Purchasing Savings Bonds
Traditionally, you could buy U.S. Savings Bonds at banks and credit unions, but that option ended in 2012. The U.S. Treasury only allows U.S. savings bond purchases online or as part of your tax refund. You still can redeem paper savings bonds at most financial institutions.
The Treasury Department requires you to go online for most new purchases. The process is easy, and if you're only buying bonds for yourself, you can own a savings bond in less than 10 minutes by following a few easy steps:
- Create an account. Start by providing standard personal information such as your Social Security Number and date of birth. You also need to set up security questions and answers much like at any other financial website.
- Set up funding: Link a bank account to your TreasuryDirect account to fund your savings bond purchases. When you redeem bonds, funds can move directly to your bank account.
- Buy bonds: Once you’re up and running, you’re ready to purchase bonds.
Buying Bonds With a Tax Refund
In addition to buying at TreasuryDirect, you also can buy Series I U.S. savings bonds with your tax refund. Use Form 8888 to purchase bonds with a portion of your refund. You must purchase in $50 increments, and you can get up to $5,000 in bonds at one time.
When you use your tax refund, you can buy Series I savings bonds in paper form. You also can have the bonds issued in somebody else’s name if you want to give them as a gift.
If you receive paper bonds or give them as gifts, owners can redeem the bonds at banks and credit unions. Alternatively, you can exchange paper bonds for electronic bonds in your TreasuryDirect account.
Giving U.S. Bonds as Gifts
Savings bonds commonly are given as gifts, and you still can purchase bonds for somebody else whether you buy online or with your tax return.
To buy a bond as a gift, use your own TreasuryDirect account, and the recipient needs her own account to receive the gift. If the recipient is younger than 18, the child's parent or guardian needs to open an account as well (and then open a "Minor Linked Account"). In addition, you'll need the recipient's Social Security number when you buy the savings bond.

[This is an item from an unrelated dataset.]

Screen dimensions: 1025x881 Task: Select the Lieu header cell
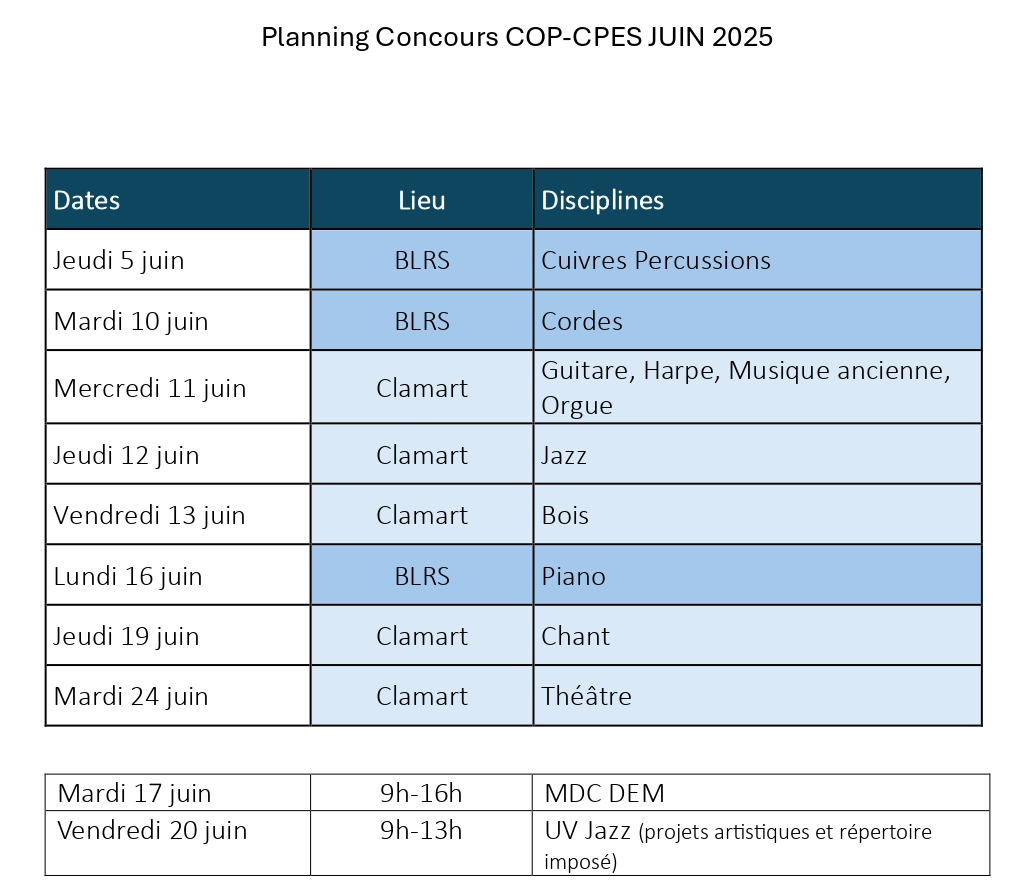[422, 199]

If the child's parents can't or won't open a TreasuryDirect account, you still can purchase the bonds, hold them in your own account's "Gift Box," and transfer them at a later date.
Because of these limitations, buying bonds with a tax refund might be a better option if the intent is to give the bonds as a gift.
Redeeming Savings Bonds
If you plan to buy savings bonds, you need to be aware of the restrictions on cashing them in:
- You must wait at least 12 months to redeem bonds, so they may not be appropriate for emergency savings.

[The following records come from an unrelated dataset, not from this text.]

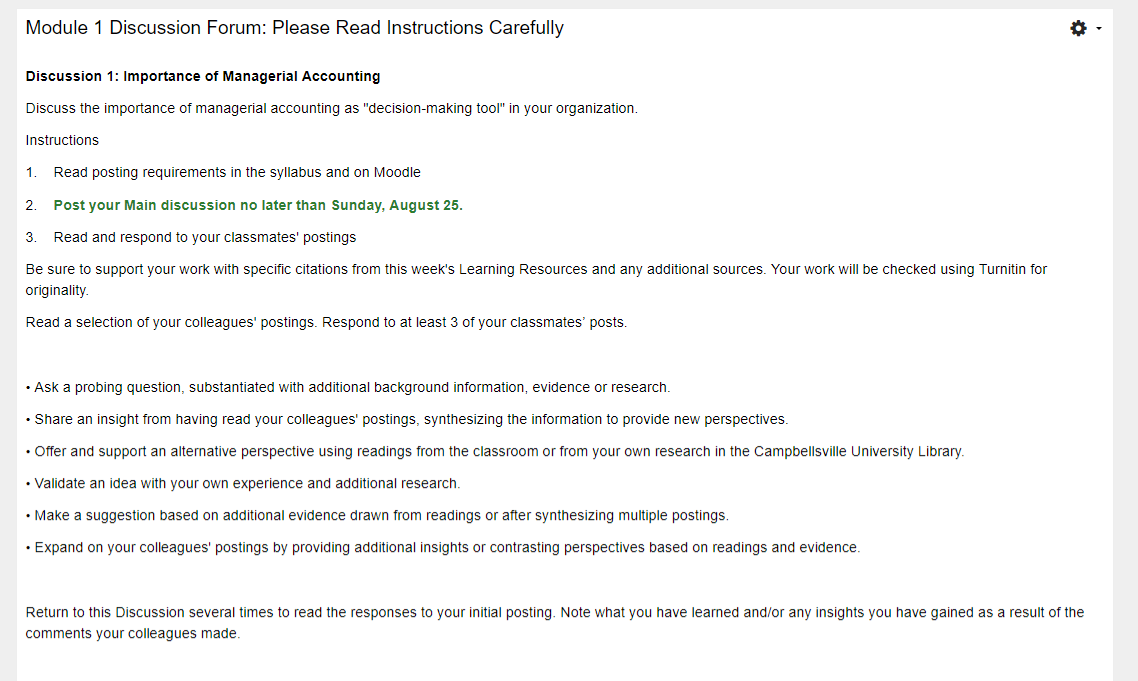Select the 'Make a suggestion' bullet
Screen dimensions: 1138x681
pyautogui.click(x=377, y=515)
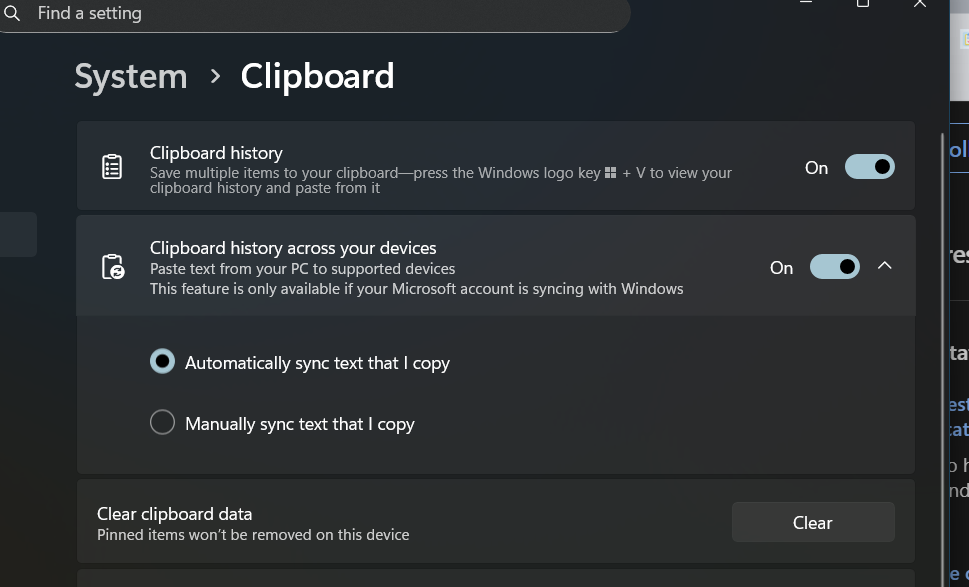Click the Windows logo key glyph in the description
The image size is (969, 587).
(x=610, y=172)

- If you cash out within the first five years, you lose the last three months’ interest.
TreasuryDirect provides an online tool that allows you to input the type of bond you own, when it was purchased, and the purchase amount. From this, you can determine the interest rate, how much the bond has earned, how much it will earn in the future, and its maturity date. This is a valuable tool to use when considering cashing in savings bonds so you can redeem them when you are getting the most value in return.

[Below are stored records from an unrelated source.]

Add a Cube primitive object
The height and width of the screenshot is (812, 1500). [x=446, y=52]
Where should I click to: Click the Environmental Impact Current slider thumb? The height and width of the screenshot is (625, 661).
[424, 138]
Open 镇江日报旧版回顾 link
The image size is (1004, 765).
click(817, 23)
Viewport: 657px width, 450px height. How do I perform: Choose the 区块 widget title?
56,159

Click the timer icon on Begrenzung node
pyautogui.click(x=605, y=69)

Most bonds purchased since May 1997 add interest on a monthly basis, while most bonds purchased before May 1997 add interest every six months. For bonds issued after May 2005 interest is added every month, but the interest rate is fixed and compounded semiannually. The key to getting the most value is redeeming them right after interest has been added. You don't want to lose money by redeeming the bonds just before the monthly or semi-annual date when interest will increase their value.
If applicable to your own situation, it's also helpful to redeem the bonds when you are paying for qualified education expenses because the Education Tax Exclusion program allows you to deduct those expenses from your income, effectively rendering the income from the bonds tax-free.